Here are three common evaluation metrics for regression problems:

**Mean Absolute Error** (MAE) is the mean of the absolute value of the errors:

$$\frac 1n\sum_{i=1}^n|y_i-\hat{y}_i|$$

**Mean Squared Error** (MSE) is the mean of the squared errors:

$$\frac 1n\sum_{i=1}^n(y_i-\hat{y}_i)^2$$

**Root Mean Squared Error** (RMSE) is the square root of the mean of the squared errors:

$$\sqrt{\frac 1n\sum_{i=1}^n(y_i-\hat{y}_i)^2}$$

Comparing these metrics:

- **MAE** is the easiest to understand, because it's the average error.
- **MSE** is more popular than MAE, because MSE "punishes" larger errors, which tends to be useful in the real world.
- **RMSE** is even more popular than MSE, because RMSE is interpretable in the "y" units.

All of these are **loss functions**, because we want to minimize them.

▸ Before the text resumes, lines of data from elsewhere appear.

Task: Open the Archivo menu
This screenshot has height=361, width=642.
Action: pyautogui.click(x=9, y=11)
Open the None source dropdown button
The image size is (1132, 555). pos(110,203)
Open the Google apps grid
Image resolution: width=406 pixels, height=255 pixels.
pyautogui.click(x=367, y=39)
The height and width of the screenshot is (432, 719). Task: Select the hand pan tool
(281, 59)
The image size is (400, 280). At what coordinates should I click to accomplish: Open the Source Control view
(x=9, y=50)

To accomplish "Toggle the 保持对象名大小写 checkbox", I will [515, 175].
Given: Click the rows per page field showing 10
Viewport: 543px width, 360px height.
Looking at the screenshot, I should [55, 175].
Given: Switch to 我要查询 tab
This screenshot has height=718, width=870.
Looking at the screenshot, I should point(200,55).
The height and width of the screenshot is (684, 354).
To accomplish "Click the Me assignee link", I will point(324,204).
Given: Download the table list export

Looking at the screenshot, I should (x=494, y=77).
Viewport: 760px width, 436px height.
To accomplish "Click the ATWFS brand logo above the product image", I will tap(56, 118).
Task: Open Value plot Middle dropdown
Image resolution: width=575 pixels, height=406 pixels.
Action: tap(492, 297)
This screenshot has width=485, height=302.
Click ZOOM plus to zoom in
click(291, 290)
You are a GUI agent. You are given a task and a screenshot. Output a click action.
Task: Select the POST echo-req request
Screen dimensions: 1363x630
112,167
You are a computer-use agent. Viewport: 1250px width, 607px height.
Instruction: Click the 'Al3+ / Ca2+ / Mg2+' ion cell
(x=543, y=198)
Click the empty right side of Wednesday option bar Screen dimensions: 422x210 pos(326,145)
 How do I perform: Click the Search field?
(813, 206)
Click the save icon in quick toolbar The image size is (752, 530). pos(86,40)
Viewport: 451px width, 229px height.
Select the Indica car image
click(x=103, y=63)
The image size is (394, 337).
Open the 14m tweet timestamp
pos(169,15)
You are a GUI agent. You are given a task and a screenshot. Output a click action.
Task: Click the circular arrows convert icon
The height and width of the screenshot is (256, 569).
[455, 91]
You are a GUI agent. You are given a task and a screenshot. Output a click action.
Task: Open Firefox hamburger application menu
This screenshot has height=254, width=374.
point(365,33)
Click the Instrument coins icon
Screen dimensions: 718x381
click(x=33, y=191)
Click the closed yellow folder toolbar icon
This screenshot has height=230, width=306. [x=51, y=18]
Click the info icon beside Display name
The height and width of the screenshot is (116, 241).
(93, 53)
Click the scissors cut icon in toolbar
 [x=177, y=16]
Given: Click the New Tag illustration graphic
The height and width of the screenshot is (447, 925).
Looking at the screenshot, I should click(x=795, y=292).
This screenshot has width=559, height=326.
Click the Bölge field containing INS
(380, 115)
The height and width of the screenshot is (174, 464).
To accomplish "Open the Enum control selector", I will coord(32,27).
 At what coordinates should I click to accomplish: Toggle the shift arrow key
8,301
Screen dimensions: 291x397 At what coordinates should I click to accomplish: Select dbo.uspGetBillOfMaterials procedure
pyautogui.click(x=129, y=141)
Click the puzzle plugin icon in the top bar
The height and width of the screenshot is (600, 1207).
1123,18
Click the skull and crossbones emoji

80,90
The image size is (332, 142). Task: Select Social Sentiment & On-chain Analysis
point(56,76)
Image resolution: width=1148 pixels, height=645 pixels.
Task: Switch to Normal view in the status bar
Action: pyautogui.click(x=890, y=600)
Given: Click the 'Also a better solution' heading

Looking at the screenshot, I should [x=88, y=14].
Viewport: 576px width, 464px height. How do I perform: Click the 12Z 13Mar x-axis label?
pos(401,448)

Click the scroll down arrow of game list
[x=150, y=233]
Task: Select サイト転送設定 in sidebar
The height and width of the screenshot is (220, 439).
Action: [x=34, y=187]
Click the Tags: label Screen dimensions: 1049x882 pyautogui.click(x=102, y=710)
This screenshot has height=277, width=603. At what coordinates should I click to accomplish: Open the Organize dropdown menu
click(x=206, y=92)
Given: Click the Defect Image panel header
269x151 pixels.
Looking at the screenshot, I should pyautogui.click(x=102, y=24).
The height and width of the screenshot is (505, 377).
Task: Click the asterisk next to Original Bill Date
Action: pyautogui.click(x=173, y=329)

Another common metric for regression is $R^2$, also known as the **coefficient of determination**. The $R^2$ quantifies how our model's MSE compares to a naive model in which we always predict the mean $y$ value, $\bar{y}$.

$$ 1 - \frac{\sum_i \left[f(X_i) - y_i\right]^2}{\sum_i\left(\bar{y} - y_i\right)^2} $$

If our $R^2 < 0$ we know our model is very bad, because the MSE is larger than than the MAE of the mean model.

One important consideration when choosing a metric is how they scale with the data. One note for $R^2$ is that, it seems to get better and better as long as we add more features. But this most of the time is not very good for our model. So beyond the $R^2$ we calculate the $R^2 adjusted$ which is a modified version of $R^2$ that has been adjusted for the number of predictors in the model. The $R^2 adjusted$ increases only if the new term improves the model more than would be expected by chance. It decreases when a predictor improves the model by less than expected by chance. The $R^2 adjusted$ can be negative, but it’s usually not. It is always lower than the $R^2$.